The Founding Fathers, moments before they all simultaneously ascended to Heaven.

It got me to thinking about how infuriating it is for me to hear people go on and on about actual events as if they were holy miracles handed down from on high and how they will not only actively ignore the negatives and the failures in our country’s history, but actually try to write it out of our history as some are trying to do in Tennessee (and already has been done elsewhere in the country).

I’d say we’re children when we come to our history, except a child is much more willing to take things like facts and details into account rather than deifying figures until they become indistinguishable to the type of mythological figures that make it hard to distinguish Greek history from its fables and epics.

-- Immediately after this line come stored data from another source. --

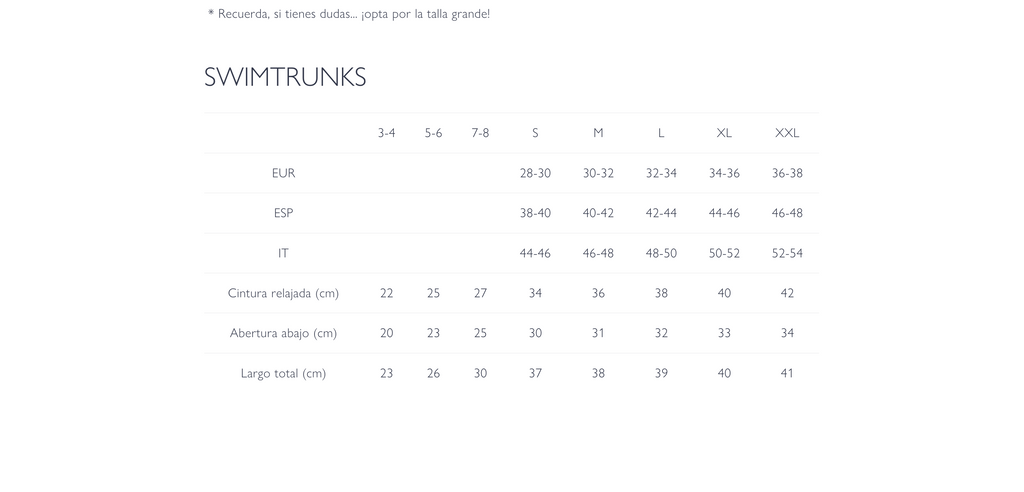Viewport: 1024px width, 492px height.
Task: Click the XL size column header
Action: [724, 133]
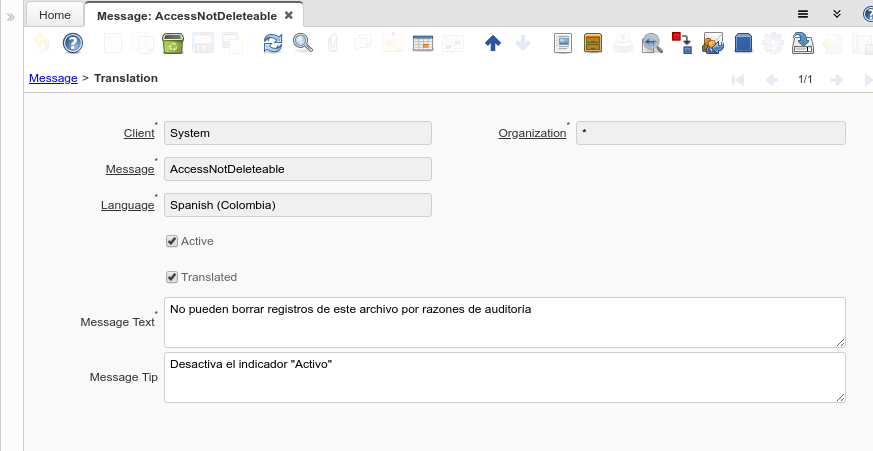Click the Zoom Across icon
873x451 pixels.
652,43
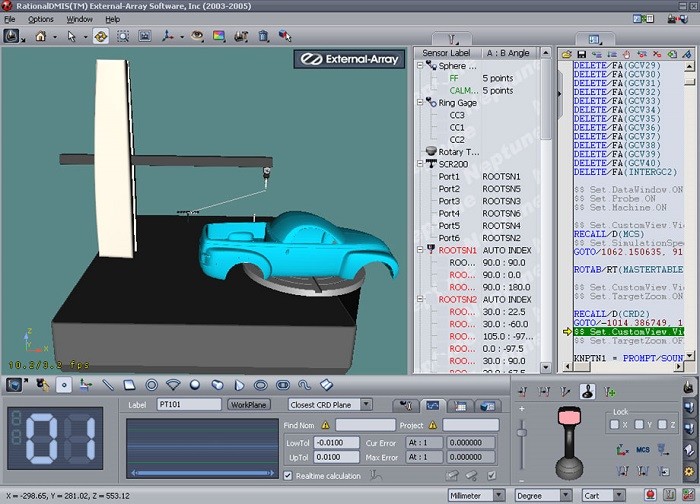This screenshot has height=504, width=700.
Task: Click the eye visibility icon in toolbar
Action: pyautogui.click(x=197, y=36)
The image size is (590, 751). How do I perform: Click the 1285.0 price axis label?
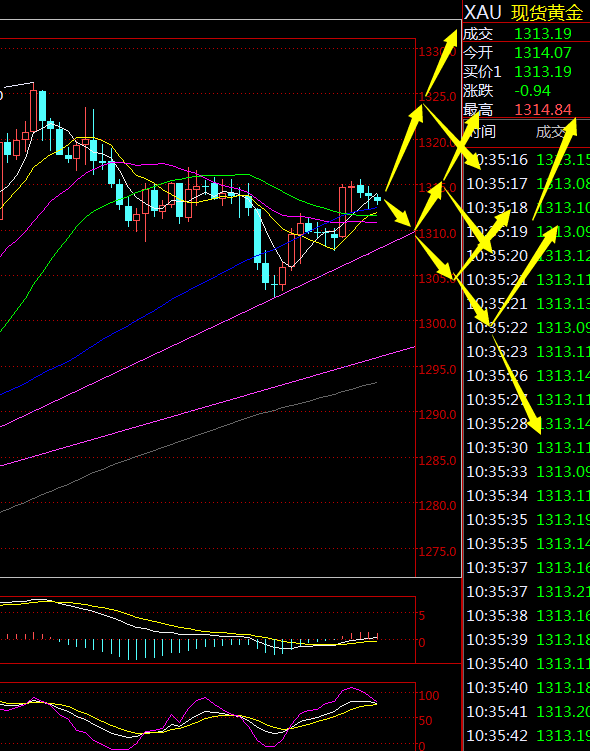point(437,460)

I can’t wait, for instance, to read Bill O’Reilly’s next historical trope about the time Thomas Jefferson washed ashore in the land of the Phaeacians and John Quincy Adams, against the advice of his father, rode his horse too close to the Sun and crashed in a fireball of flame and hubris.

If I had my druthers, I’d go so far as to strike the term “Founding Fathers” from any text that wants to be taken seriously as an account of our history. It lends a patronizing and jingoistic tone that I feel is unfair to history and the development of our own nation. This country has evolved from radical ideas; some of them worked, some of them didn’t. The Constitution itself is a compromise that arose from the failure of the Articles of Confederacy (our version of the Old Testament), not a hallowed document written on a stone tablet vis a vis lightning on a mountaintop.